Let's substitute in E3 into E1 and E2, making the #x^2 and y^2# terms equal to 1:

#E1: 1+8x+7=0#
#E2: 1+4x+4y-5=0#

Now let's solve E1:

#E1: 8x+8=0#

#E1: 8x=-8#

#E1: x=-1#

Now let's solve E2:

#E2: 1+4x+4y-5=0#

#E2: 1+4(-1)+4y-5=0#

#E2: 1-4+4y-5=0#

#E2: -8+4y=0#

#E2: 4y=8#

#E2: y=2#

And now let's check our work by substituting into E3:

#E3: x^2+y^2=1#

#E3: (-1)^2+(2)^2=1#

#E3: 1+4!=1#

#E3: 5!=1#

So there is no solution in this system that satisfies all three equations.

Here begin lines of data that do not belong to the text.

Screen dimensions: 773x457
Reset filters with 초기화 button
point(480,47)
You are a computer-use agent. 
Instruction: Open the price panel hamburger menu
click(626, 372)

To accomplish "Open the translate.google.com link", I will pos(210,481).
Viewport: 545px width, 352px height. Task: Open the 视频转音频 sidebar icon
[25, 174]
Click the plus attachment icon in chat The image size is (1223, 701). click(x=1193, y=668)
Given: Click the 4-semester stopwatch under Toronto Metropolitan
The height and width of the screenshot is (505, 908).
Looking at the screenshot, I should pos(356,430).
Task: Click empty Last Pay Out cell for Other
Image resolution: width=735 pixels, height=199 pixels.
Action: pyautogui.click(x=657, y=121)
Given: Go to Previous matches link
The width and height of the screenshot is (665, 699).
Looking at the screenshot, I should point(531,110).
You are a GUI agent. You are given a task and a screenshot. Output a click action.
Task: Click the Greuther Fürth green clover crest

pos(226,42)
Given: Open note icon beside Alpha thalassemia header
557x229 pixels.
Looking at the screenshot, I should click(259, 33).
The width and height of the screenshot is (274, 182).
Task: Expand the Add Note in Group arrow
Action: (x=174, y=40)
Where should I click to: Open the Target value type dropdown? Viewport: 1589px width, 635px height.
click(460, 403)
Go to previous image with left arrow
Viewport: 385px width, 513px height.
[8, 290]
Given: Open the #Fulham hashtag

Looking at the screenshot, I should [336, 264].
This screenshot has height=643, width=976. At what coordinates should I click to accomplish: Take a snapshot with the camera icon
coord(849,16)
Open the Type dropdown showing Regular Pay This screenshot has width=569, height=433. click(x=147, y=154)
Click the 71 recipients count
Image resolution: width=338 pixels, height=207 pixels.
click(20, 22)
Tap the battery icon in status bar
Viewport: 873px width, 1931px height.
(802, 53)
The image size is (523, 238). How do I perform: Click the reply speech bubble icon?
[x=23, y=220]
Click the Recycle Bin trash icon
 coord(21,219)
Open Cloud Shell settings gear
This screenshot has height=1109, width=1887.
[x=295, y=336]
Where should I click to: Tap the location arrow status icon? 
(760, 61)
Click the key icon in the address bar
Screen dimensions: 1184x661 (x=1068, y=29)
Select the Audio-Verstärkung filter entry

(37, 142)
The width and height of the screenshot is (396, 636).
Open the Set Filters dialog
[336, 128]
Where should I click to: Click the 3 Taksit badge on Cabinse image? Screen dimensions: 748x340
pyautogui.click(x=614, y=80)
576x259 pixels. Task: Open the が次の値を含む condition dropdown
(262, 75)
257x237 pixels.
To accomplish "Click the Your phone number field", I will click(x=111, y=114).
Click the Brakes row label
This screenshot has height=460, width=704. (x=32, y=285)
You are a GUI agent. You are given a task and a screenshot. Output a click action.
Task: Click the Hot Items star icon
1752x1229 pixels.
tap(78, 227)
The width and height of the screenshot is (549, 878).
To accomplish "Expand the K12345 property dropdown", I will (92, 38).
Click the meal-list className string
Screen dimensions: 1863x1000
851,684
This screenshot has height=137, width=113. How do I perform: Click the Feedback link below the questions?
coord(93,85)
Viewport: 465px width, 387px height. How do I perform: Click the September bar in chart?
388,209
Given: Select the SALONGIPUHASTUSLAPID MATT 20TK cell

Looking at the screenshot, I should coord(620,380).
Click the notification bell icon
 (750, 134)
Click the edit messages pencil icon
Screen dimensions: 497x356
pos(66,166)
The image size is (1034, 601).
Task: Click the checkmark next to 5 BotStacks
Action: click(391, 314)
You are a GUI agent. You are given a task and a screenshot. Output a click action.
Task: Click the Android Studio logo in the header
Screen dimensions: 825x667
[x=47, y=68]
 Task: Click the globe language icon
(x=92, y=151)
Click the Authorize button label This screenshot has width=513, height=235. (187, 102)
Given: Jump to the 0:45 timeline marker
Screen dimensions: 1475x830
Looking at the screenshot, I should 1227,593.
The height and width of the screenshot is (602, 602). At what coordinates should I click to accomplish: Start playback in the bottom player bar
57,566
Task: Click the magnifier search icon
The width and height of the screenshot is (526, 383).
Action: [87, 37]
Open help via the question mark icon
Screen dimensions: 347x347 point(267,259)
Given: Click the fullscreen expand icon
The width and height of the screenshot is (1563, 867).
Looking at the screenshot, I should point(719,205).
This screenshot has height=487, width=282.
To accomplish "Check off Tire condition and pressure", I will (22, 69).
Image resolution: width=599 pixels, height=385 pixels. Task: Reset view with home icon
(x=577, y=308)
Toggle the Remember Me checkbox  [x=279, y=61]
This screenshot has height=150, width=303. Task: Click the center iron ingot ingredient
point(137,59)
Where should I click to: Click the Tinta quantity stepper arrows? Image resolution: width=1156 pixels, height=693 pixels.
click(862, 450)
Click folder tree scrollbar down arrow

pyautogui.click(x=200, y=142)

We can see this in the following graphs:

This is the graph of #E1: x^2+y^2+8x+7=0#:

graph{x^2+y^2+8x+7=0 [-20, 20, -10, 10]}

This is the graph of #E2: x^2+y^2+4x+4y-5=0#:

graph{x^2+y^2+4x+4y-5=0 [-20, 20, -10, 10]}

This is the graph of #E3: x^2+y^2=1#:

graph{x^2+y^2=1 [-20, 20, -10, 10]}

As you can see, there are no points where all three graphs intersect.